[Supplied records]:
===

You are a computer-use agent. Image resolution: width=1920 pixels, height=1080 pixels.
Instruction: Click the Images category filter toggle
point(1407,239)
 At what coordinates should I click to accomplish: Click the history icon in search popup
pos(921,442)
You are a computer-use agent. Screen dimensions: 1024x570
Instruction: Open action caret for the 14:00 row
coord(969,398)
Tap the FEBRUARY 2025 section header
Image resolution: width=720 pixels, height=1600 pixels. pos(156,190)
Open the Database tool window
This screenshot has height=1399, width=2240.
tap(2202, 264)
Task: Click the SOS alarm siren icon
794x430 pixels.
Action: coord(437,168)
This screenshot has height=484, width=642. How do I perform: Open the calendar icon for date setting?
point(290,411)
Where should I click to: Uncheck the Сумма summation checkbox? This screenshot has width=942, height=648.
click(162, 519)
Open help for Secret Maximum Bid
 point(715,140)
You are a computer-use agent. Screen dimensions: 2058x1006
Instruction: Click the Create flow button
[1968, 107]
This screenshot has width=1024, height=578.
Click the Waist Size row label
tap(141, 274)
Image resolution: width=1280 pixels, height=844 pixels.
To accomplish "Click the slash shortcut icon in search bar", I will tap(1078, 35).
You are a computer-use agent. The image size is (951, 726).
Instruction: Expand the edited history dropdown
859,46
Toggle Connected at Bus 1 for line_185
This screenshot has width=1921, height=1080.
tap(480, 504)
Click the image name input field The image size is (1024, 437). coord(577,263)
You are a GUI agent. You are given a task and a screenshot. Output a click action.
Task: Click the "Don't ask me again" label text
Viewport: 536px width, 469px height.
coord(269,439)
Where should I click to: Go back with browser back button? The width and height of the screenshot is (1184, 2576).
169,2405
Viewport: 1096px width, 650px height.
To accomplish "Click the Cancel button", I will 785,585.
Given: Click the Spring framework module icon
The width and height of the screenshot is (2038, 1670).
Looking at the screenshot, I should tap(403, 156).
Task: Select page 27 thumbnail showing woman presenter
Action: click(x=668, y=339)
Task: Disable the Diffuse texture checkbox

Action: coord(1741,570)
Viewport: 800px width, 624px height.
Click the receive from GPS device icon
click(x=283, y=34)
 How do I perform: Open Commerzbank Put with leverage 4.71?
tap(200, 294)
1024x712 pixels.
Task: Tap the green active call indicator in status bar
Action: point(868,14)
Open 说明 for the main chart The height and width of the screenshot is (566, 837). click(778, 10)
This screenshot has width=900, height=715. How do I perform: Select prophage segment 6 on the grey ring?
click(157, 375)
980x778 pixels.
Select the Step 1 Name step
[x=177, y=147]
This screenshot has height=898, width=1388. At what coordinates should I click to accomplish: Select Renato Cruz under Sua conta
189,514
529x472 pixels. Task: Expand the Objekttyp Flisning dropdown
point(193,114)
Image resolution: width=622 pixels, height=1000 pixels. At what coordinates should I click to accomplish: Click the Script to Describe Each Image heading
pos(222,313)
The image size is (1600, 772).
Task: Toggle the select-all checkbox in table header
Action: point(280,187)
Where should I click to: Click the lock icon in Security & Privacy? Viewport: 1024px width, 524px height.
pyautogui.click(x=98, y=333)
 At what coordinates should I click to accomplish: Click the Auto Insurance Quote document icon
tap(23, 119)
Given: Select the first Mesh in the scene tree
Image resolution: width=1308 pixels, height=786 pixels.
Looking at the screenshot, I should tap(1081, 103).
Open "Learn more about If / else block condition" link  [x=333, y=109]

===

[Prompt]: All of the entries above should be output exactly as they are.

[Result of this exercise]:
You are a computer-use agent. Image resolution: width=1920 pixels, height=1080 pixels.
Instruction: Click the Images category filter toggle
point(1407,239)
 At what coordinates should I click to accomplish: Click the history icon in search popup
pos(921,442)
You are a computer-use agent. Screen dimensions: 1024x570
Instruction: Open action caret for the 14:00 row
coord(969,398)
Tap the FEBRUARY 2025 section header
Image resolution: width=720 pixels, height=1600 pixels. pos(156,190)
Open the Database tool window
This screenshot has height=1399, width=2240.
tap(2202, 264)
Task: Click the SOS alarm siren icon
794x430 pixels.
Action: coord(437,168)
This screenshot has height=484, width=642. How do I perform: Open the calendar icon for date setting?
point(290,411)
Where should I click to: Uncheck the Сумма summation checkbox? This screenshot has width=942, height=648.
click(162, 519)
Open help for Secret Maximum Bid
 point(715,140)
You are a computer-use agent. Screen dimensions: 2058x1006
Instruction: Click the Create flow button
[1968, 107]
This screenshot has width=1024, height=578.
Click the Waist Size row label
tap(141, 274)
Image resolution: width=1280 pixels, height=844 pixels.
To accomplish "Click the slash shortcut icon in search bar", I will tap(1078, 35).
You are a computer-use agent. The image size is (951, 726).
Instruction: Expand the edited history dropdown
859,46
Toggle Connected at Bus 1 for line_185
This screenshot has width=1921, height=1080.
tap(480, 504)
Click the image name input field The image size is (1024, 437). coord(577,263)
You are a GUI agent. You are given a task and a screenshot. Output a click action.
Task: Click the "Don't ask me again" label text
Viewport: 536px width, 469px height.
coord(269,439)
Where should I click to: Go back with browser back button? The width and height of the screenshot is (1184, 2576).
169,2405
Viewport: 1096px width, 650px height.
To accomplish "Click the Cancel button", I will 785,585.
Given: Click the Spring framework module icon
The width and height of the screenshot is (2038, 1670).
Looking at the screenshot, I should tap(403, 156).
Task: Select page 27 thumbnail showing woman presenter
Action: click(x=668, y=339)
Task: Disable the Diffuse texture checkbox

Action: coord(1741,570)
Viewport: 800px width, 624px height.
Click the receive from GPS device icon
click(x=283, y=34)
 How do I perform: Open Commerzbank Put with leverage 4.71?
tap(200, 294)
1024x712 pixels.
Task: Tap the green active call indicator in status bar
Action: point(868,14)
Open 说明 for the main chart The height and width of the screenshot is (566, 837). click(778, 10)
This screenshot has width=900, height=715. How do I perform: Select prophage segment 6 on the grey ring?
click(157, 375)
980x778 pixels.
Select the Step 1 Name step
[x=177, y=147]
This screenshot has height=898, width=1388. At what coordinates should I click to accomplish: Select Renato Cruz under Sua conta
189,514
529x472 pixels. Task: Expand the Objekttyp Flisning dropdown
point(193,114)
Image resolution: width=622 pixels, height=1000 pixels. At what coordinates should I click to accomplish: Click the Script to Describe Each Image heading
pos(222,313)
The image size is (1600, 772).
Task: Toggle the select-all checkbox in table header
Action: point(280,187)
Where should I click to: Click the lock icon in Security & Privacy? Viewport: 1024px width, 524px height.
pyautogui.click(x=98, y=333)
 At what coordinates should I click to accomplish: Click the Auto Insurance Quote document icon
tap(23, 119)
Given: Select the first Mesh in the scene tree
Image resolution: width=1308 pixels, height=786 pixels.
Looking at the screenshot, I should tap(1081, 103).
Open "Learn more about If / else block condition" link  [x=333, y=109]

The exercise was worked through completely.